Task brief - Continue the passage on how astronomers use redshift surveys to map galaxies, starting after its final sentence.

To build 3-D maps of galaxies, astronomers use a familiar celestial-coordinate system for plotting the objects' positions in the sky.
But to give their work that extra dimension - depth - they must rely on redshifts. This is why galaxy-mapping efforts commonly are called redshift surveys.
How do they work? When heated sufficiently, elements such as hydrogen emit light at unique wavelengths. Spectrographs stretch the spectrum of incoming light and pick out these chemical fingerprints. By comparing spectra from hydrogen in a galaxy to spectra from a lab sample of hydrogen, scientists can measure how far the galaxy's fingerprints have shifted toward the red end of the spectrum. A redshift also can be used to calculate how fast the expansion of space is carrying off the galaxy. The farther the galaxy, the longer the redshift and the faster the expansion. But a galaxy's motion also is affected by any nearby galaxies. Astronomers must refine their calculations to separate this "peculiar velocity" from the velocity due to the expanding universe.

Record list -
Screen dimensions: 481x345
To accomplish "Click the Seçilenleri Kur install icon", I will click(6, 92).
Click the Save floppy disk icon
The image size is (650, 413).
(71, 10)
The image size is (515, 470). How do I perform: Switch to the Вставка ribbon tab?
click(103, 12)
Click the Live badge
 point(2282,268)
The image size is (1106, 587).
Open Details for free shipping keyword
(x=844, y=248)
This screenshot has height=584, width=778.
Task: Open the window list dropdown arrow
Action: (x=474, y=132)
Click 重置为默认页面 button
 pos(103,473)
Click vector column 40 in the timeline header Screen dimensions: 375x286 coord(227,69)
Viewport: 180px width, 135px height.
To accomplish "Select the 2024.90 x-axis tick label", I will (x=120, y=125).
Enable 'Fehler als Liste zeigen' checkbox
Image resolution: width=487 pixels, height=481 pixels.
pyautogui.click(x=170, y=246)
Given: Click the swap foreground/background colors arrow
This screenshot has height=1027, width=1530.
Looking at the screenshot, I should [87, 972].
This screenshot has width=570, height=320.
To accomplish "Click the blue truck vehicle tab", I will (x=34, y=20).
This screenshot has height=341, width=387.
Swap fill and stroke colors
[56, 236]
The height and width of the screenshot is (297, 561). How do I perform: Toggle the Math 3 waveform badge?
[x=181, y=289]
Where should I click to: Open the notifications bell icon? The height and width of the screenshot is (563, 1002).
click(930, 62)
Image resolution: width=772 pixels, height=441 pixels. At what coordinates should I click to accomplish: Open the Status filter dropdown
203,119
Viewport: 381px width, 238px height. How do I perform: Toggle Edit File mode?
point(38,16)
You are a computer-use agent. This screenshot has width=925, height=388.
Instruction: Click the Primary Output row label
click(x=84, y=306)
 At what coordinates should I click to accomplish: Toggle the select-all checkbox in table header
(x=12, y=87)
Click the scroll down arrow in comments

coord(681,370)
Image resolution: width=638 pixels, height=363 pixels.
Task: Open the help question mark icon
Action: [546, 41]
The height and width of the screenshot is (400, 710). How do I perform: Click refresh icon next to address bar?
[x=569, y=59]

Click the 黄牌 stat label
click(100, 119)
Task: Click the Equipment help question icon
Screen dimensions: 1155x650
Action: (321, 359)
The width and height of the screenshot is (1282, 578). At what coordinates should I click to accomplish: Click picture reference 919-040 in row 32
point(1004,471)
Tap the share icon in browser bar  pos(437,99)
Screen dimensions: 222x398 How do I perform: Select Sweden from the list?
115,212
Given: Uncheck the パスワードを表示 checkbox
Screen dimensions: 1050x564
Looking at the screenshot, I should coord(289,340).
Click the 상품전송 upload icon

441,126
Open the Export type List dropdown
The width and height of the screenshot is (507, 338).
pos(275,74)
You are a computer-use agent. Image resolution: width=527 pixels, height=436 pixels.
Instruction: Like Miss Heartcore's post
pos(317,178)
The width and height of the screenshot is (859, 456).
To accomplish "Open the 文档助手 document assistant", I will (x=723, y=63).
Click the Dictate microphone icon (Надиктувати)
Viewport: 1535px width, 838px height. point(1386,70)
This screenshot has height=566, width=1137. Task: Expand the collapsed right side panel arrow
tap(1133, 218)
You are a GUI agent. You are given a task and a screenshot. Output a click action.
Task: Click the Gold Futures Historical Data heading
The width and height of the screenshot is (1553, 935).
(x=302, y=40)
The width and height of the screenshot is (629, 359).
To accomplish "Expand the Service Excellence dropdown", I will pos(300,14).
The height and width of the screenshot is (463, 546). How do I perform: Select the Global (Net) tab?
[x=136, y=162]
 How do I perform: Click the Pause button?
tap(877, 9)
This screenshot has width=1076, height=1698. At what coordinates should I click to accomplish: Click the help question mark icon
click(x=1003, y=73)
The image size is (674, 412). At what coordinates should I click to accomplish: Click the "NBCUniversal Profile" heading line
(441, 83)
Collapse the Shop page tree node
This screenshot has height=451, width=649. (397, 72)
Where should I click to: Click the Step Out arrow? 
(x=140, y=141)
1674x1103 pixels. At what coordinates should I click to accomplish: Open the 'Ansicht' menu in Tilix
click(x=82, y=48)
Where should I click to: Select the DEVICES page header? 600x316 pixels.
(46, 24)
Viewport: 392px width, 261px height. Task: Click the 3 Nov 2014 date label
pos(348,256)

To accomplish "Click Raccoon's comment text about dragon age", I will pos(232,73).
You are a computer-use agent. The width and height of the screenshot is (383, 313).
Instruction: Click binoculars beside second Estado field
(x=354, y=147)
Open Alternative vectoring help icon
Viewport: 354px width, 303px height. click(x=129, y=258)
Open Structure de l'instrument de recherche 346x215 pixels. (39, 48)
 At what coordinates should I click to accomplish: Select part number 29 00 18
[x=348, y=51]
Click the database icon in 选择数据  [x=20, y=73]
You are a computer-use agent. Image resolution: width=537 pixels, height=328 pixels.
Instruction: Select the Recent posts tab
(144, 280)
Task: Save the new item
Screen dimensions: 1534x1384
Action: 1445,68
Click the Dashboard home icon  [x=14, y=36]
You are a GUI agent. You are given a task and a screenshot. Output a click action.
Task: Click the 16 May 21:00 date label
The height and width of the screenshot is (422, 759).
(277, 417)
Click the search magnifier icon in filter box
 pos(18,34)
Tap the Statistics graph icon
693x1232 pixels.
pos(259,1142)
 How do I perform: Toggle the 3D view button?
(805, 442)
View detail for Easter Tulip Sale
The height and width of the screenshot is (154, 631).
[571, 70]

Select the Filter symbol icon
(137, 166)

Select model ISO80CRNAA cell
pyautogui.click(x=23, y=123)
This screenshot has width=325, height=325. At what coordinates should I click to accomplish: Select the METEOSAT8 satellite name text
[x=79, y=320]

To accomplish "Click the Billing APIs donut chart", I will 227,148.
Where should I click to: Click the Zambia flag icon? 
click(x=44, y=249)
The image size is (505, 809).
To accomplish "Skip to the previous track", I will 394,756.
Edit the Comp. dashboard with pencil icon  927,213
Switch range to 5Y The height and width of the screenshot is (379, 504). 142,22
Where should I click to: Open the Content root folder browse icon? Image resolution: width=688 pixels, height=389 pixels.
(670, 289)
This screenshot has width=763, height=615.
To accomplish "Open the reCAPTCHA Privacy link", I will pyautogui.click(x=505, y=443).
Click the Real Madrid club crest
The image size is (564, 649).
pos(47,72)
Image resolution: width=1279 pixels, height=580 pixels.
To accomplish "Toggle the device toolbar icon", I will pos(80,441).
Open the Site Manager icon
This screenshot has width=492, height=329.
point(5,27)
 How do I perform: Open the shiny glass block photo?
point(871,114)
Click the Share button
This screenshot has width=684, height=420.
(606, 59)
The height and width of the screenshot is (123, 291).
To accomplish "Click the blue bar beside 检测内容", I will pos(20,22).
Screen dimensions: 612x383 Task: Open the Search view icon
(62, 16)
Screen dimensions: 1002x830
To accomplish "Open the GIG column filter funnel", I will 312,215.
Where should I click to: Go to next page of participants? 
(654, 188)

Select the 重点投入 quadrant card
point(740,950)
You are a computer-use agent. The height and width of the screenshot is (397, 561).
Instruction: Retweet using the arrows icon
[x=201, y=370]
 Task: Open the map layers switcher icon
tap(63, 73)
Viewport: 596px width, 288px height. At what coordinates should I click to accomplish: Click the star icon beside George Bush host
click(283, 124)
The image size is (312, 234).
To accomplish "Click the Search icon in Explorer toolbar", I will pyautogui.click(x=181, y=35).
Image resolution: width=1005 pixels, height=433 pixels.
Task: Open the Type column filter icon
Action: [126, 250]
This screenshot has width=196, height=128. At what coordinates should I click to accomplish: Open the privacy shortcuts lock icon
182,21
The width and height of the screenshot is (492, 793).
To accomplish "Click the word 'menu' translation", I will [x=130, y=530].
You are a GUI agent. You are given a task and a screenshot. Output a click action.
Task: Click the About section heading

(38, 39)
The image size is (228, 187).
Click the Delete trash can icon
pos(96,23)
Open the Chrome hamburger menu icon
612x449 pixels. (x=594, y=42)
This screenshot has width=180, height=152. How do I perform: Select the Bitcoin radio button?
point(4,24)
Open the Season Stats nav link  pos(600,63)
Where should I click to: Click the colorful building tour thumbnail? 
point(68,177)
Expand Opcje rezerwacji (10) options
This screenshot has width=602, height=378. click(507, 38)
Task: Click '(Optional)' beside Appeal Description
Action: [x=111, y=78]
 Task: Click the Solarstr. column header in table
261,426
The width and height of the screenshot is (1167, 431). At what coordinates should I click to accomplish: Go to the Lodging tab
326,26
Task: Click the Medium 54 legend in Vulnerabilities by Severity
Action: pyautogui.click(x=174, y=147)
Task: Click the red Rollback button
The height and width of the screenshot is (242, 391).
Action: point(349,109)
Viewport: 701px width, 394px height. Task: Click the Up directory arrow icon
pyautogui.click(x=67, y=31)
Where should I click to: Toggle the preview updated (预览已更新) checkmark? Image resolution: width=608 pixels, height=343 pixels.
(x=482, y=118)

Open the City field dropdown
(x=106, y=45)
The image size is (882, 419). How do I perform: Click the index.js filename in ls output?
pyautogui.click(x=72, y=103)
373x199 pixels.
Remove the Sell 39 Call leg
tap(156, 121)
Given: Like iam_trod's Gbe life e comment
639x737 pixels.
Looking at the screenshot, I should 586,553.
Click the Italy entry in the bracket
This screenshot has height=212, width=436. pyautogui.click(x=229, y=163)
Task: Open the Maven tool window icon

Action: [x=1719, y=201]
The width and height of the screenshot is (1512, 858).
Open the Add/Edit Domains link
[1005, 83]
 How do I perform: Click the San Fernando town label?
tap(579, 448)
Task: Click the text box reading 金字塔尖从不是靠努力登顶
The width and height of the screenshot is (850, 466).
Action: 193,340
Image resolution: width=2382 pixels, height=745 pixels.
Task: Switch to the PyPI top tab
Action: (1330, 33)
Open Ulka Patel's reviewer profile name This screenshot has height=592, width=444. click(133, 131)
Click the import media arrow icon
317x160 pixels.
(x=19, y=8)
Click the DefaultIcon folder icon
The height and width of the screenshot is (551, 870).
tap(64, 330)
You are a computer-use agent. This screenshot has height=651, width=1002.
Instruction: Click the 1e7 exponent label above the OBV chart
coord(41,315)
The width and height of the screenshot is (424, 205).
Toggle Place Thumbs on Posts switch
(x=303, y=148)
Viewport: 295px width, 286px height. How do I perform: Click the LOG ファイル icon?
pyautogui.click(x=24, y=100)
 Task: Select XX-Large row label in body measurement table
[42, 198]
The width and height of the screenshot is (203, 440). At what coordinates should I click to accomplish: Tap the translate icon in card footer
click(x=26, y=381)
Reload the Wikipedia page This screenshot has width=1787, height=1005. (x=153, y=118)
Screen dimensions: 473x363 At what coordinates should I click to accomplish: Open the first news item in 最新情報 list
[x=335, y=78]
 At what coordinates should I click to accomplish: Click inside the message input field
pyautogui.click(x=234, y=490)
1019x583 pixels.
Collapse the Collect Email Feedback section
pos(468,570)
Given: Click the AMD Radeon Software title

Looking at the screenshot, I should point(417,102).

Result below -
Ask astronomers how far into space a redshift survey will go, and they'll likely answer either with a redshift number or with a recession velocity.
And the instruments that take these measurements? Hectospec, the spectrometer destined for the Smithsonian's 6.5-meter telescope on Mt. Hopkins near Tuscon, Ariz., uses 300 tiny fiber-optic lines to pull in the light. The spectrograph's positioning system can re-aim the fiber-optic lines in 5 to 10 minutes, allowing astronomers to gather data on several thousand galaxies a night. During the Center for Astrophysics's "stickman" survey, researchers took a year to gather data on 1,700 galaxies.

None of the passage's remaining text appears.